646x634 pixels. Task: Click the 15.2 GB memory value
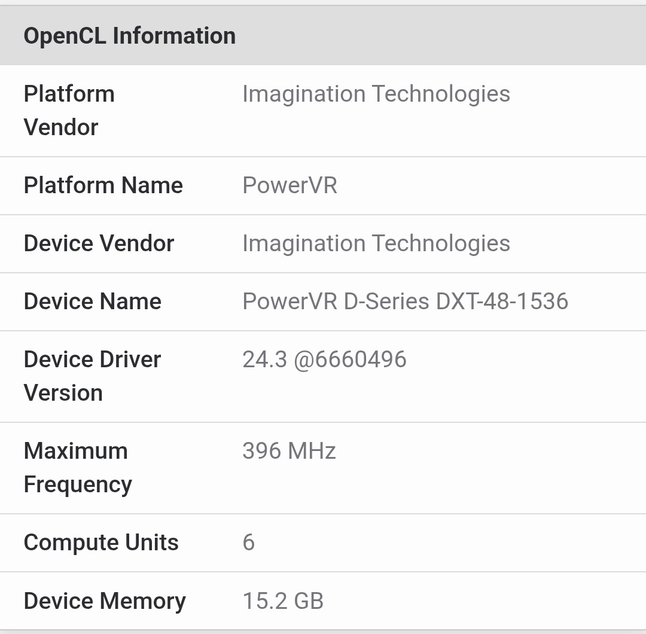pyautogui.click(x=283, y=601)
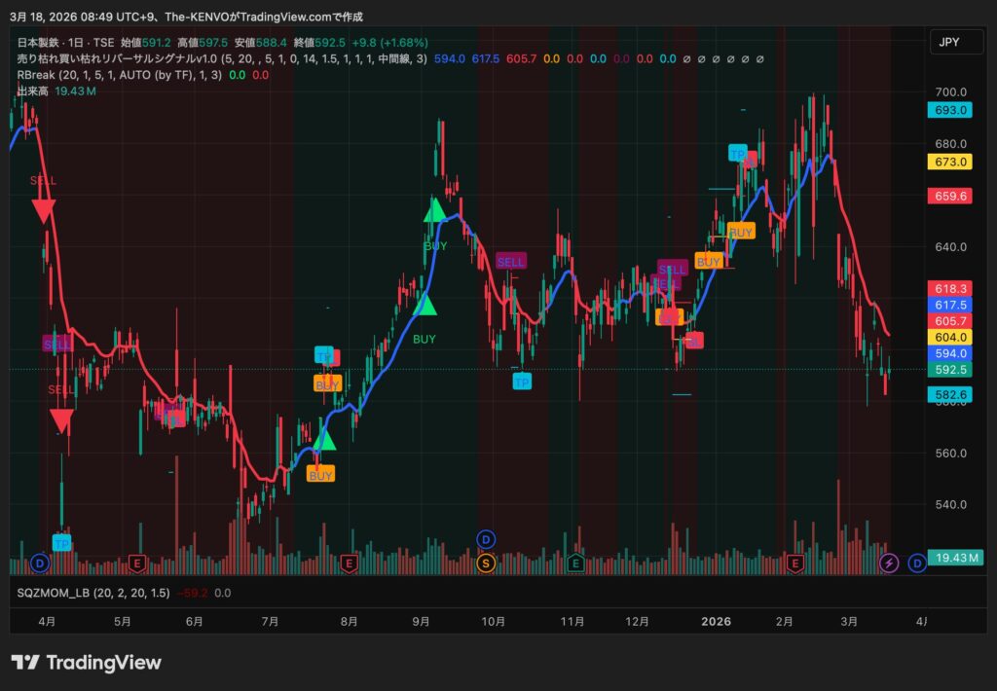Click the 2026 label on time axis
This screenshot has height=691, width=997.
717,621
□ □ □ □ □ □ □
Rewrite the rows above with "memory value" replaced by "RAM figure" and everything else unchanged, leaving out the pictures.

▶ FINAL ANSWER:
646x634 pixels. Task: Click the 15.2 GB RAM figure
pyautogui.click(x=283, y=601)
Click the 2026 label on time axis
This screenshot has height=691, width=997.
717,621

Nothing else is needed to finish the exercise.